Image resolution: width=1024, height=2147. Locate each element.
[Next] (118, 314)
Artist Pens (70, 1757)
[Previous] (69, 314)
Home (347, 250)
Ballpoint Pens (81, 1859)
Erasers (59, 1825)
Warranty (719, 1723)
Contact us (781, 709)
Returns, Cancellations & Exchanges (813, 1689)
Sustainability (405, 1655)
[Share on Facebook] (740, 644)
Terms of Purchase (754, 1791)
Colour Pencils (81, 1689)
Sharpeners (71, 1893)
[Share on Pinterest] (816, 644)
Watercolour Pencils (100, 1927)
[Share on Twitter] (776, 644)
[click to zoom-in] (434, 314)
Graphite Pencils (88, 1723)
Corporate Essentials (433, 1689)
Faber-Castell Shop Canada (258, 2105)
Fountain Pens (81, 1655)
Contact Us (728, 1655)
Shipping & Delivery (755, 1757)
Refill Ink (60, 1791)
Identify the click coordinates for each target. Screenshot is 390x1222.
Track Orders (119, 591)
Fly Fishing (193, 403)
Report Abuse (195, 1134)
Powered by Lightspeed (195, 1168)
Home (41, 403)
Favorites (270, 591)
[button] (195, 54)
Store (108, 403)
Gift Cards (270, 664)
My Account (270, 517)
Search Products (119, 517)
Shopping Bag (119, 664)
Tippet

++++++++

Task directions
Your answer should be a single number: how many lines in the preceding entries contain "each".

Answer box
2